Ask HN: How do you work? - nurall
http://money.cnn.com/2006/03/02/news/newsmakers/howiwork_fortune_032006/index.htm
I came across this old article about how successful people work - http://snurl.com/26lrf. But I did start wondering if there was some gap between how these guys worked and how you work?<p>My question to you is: How do you guys work?<p>p.s: I am pretty sure there are a whole bunch of HNers who will consider themselves fairly successful to answer this question.
======
nurall
I came across this old article about how successful people work just recently.
And I started wondering if there was some gap between how these guys work and
how you guys work your time?

My question is to you HNers: How do you guys work?

Thanks!

p.s: I am pretty a whole bunch of HNers will consider themselves fairly
successful to answer this question.

------
calvin
I'm chained to an 8-5 shift currently.

I do my "real" work (or at least interesting work) when I get home and work on
my own projects.

Generally, I pick one task to focus on and pound away on it for a few hours. I
am assisted in the process by an eclectic variety of background music
depending on the focus and the tempo of progress being made.

If I begin feeling that no more progress can be made or that a different
approach is necessary, I'll take a break or work on something else and let my
brain stew on the previous project in the subconscious.

------
wallflower
"How is managing a team of techies different from managing other kinds of
office workers? Technical people are motivated by interesting work. They will
put up with abominable working conditions if they get to work on something
that interests them. I've managed people who had to be sent home at night. But
technical people without interesting work are very difficult to manage. Their
active minds tend to get them into trouble. A happy team is a group that is
busy and too intrigued with their project to get mired down with internal
politics. In contrast, I find office workers to be more interested in the
overall job than the task at hand. Environment, recognition and security are
more important to them.

I've also found that technical people need to have adequate playtime. Ideas
are exchanged and expanded while they play ping-pong or walk around the
parking lot. Allowing people the freedom to wander when they need to returns
high rewards that far offset the apparent lack of focus. Technical workers
work all the time. Their minds are constantly mulling over problems and
possible solutions. What looks like slacking off may be the most productive
time they spend. Give them the freedom to work. "

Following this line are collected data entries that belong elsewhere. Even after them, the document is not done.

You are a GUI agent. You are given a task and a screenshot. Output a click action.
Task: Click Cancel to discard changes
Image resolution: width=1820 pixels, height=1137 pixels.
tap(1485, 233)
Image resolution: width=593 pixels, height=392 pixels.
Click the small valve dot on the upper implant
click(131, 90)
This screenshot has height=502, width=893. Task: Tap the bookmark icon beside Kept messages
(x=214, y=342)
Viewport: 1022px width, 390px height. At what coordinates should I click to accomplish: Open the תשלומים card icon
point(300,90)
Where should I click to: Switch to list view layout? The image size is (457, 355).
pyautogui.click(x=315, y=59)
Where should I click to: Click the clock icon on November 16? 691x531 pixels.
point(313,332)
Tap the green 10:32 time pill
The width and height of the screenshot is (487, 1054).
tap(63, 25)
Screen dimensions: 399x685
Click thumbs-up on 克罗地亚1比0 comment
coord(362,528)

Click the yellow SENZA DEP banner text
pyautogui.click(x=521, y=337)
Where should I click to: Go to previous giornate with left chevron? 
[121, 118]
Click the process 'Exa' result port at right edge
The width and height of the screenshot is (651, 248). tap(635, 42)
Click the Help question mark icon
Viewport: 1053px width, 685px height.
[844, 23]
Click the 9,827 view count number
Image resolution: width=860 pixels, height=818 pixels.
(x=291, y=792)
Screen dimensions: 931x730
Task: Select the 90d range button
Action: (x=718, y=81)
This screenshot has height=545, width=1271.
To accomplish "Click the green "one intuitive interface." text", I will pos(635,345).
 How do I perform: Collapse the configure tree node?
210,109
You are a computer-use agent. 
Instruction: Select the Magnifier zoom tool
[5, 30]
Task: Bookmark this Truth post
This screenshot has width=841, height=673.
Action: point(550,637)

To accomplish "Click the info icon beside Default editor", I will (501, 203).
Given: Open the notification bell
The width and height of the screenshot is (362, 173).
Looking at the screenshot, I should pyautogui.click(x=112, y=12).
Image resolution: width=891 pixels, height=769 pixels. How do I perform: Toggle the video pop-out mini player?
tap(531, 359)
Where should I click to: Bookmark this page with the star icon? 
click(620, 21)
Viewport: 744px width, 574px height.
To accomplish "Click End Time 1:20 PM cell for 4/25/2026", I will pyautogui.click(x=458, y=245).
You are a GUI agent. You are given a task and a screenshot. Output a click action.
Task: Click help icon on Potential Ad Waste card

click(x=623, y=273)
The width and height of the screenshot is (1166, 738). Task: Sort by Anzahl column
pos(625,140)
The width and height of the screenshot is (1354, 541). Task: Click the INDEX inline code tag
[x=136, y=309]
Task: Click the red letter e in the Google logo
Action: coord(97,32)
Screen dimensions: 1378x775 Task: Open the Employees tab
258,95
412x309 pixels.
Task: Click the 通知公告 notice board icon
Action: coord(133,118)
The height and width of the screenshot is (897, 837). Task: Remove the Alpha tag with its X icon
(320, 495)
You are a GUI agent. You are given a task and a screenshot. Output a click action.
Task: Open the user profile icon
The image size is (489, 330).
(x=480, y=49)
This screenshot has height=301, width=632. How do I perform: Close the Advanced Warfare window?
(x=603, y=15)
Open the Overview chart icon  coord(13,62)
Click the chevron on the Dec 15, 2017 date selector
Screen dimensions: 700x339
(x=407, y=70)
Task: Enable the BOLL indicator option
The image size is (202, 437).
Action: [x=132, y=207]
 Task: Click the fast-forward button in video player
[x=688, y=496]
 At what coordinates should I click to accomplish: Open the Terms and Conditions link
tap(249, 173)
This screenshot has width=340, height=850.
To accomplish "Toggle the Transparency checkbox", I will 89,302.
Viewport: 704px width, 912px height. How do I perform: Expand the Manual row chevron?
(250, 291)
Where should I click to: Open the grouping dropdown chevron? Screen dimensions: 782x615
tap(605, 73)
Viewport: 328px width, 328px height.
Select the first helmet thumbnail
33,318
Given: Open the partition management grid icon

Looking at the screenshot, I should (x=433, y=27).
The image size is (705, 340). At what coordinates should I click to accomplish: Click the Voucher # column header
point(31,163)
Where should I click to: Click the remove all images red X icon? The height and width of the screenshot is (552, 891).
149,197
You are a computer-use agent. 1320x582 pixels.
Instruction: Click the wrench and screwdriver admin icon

[http://www.computerworld.com/action/article.do?command=viewA...](http://www.computerworld.com/action/article.do?command=viewArticleBasic&articleId=300537)

------
ggruschow
_A dozen accomplished people tell what works for them._

If having a life like those folks is what's called "accomplished", I want to
be a failure.

To answer the question though, I do my best (most productive & efficient) work
when I'm working 6 to 9 hours a day in an office with a few other smart caring
coworkers, no travel, a good amount of sleep, and doing nearly no email / IM /
etc.

My best ideas come from the shower and sleep.

I think the number of people I have a discussion with in a day has an odd
relationship with the quality of my work. The peak is somewhere between 2 and
9. I think that's even true when I'm managing large numbers of people.

------
ojbyrne
Having worked as a programmer and spending time at B-school, I'm about to tell
you the secret that explains all the conflicts between managers and
programmers.

Many is the programmer who's said "I get more done after midnight than most
people do the rest of the day."

But at B-school the saying goes "I get more done before 8 AM than most people
do the rest of the day."

And therein lies the problem. ;-)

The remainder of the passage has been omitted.